Our secret to resilience and staying mentally healthy has been threefold, and begins with our teams' display of confidence in their own abilities as well as those of the organization. The personal and professional skills taught in MDA training have led to this assurance. Second, our teams are confident in the MDA’s social and professional cohesion, as well as in the unit leader's abilities. Last, MDA staff believes in the importance of MDA’s mission.
This year, we completed a "COVID-19 edition" of our first mental health manual after understanding MDA’s crucial role in the country’s struggle against the virus.

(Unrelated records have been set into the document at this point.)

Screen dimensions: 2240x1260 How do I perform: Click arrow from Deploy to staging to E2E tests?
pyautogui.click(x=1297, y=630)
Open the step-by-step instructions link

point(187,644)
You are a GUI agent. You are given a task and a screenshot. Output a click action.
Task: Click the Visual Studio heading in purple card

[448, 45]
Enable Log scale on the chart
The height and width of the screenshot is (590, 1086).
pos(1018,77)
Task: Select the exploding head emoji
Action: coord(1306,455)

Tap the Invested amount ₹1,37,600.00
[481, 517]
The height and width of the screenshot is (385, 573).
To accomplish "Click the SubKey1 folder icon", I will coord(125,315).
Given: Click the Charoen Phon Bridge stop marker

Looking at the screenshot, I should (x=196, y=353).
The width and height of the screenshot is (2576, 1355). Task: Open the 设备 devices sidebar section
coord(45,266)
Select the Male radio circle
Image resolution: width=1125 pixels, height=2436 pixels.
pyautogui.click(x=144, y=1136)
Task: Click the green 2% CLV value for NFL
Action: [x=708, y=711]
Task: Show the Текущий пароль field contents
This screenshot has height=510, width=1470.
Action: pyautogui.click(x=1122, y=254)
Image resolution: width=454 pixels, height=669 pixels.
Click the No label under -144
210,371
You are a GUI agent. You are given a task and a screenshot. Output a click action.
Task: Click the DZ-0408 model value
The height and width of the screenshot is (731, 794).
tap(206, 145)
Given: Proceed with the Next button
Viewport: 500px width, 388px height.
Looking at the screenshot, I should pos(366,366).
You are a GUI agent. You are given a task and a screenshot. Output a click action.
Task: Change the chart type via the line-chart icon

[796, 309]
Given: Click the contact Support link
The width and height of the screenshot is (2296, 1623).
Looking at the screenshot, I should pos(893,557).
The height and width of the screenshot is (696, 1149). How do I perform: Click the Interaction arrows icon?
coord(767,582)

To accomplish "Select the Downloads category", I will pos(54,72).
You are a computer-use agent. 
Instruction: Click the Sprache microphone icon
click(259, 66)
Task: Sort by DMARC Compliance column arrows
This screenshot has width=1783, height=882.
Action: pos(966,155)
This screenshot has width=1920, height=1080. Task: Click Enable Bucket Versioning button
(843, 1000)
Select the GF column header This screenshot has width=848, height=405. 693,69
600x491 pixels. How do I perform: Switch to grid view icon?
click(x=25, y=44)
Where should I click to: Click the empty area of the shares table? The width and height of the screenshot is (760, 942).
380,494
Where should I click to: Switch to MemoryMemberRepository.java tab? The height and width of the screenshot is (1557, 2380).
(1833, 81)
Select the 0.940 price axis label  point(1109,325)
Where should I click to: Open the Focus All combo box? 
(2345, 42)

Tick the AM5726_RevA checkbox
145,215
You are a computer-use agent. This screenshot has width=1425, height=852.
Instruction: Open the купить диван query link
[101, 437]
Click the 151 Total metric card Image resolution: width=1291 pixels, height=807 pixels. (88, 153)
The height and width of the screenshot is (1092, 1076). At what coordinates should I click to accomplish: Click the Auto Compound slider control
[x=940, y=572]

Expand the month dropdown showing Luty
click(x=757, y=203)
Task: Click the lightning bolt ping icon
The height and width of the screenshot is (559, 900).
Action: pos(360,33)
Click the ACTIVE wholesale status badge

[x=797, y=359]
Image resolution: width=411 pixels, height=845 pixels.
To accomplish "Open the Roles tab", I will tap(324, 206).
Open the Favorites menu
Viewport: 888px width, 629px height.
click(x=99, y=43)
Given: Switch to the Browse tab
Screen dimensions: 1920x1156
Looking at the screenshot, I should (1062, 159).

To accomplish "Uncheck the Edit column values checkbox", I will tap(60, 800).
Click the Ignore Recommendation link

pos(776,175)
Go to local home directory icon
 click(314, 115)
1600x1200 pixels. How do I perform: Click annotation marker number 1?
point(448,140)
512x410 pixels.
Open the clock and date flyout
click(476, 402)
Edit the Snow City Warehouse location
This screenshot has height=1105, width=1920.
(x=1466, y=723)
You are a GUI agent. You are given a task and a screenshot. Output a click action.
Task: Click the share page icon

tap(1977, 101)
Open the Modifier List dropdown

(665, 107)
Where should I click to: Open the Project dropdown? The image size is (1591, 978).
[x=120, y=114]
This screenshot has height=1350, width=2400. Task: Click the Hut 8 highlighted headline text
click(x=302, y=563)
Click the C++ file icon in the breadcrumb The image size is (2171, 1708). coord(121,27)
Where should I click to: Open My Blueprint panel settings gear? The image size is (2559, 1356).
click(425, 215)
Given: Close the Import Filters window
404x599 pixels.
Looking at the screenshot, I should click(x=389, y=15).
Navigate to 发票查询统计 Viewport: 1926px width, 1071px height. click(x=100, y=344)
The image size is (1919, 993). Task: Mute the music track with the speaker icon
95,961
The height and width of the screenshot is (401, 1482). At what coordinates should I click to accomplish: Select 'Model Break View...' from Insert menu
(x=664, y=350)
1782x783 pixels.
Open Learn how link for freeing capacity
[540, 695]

Until recently, the handling of each COVID-19 test was coordinated by MDA with hundreds of youth volunteers supervised by professional MDA staff coordinating the administration of many of these tests through the dedicated COVID-19 call center. Early in the outbreak of the pandemic, MDA formed the "Corona Call Center,” open 24-7, in which thousands of callers were evaluated daily. Callers who needed coronavirus tests were directed to one of several locations or were tested in their homes. Those who needed to be taken to a hospital were transported by MDA ambulances using full protective clothing and equipment.
Establishing the call center helped prevent overcrowding of Israel's hospital emergency rooms and other health clinics and prevented transmission of the virus at the national level—all while MDA continued its regular life-saving activities. MDA acted as the key factor in Israel’s quick diagnosis, prevention and treatment of the coronavirus outbreak, flattening our national curve that’s allowed the gradual return to normal.
Acutely aware that the relentless efforts of our staff could cause both fatigue and burnout, we constantly encouraged them to talk to their teammates and staff if they were feeling stressed or tired. We asked them to take stock of their mental state, devote time to friends and family, and rest and recharge their batteries with sleep and proper nutrition.
The main concern of MDA staff—being exposed to the virus at work and in turn infecting their families—became quite rapidly minimal, as only a few MDA staff have been infected by COVID-19 to date.
As MDA has successfully coordinated and treated patients during this dangerous epidemic, their resilience has remained strong. We at MDA are eternally proud and grateful for our employees and volunteers who make great contributions to the health of Israel’s diverse citizenry.
There is one aspect that could increase MDA’s resilience even further—the ongoing gratitude of the Israeli public. The crucial role of MDA in the successful treatment of the COVID-19 epidemic must be saluted.
Haim Y. Knobler is mental health advisor for Magen David Adom.
Eli Jaffe is deputy director general—community for Magen David Adom.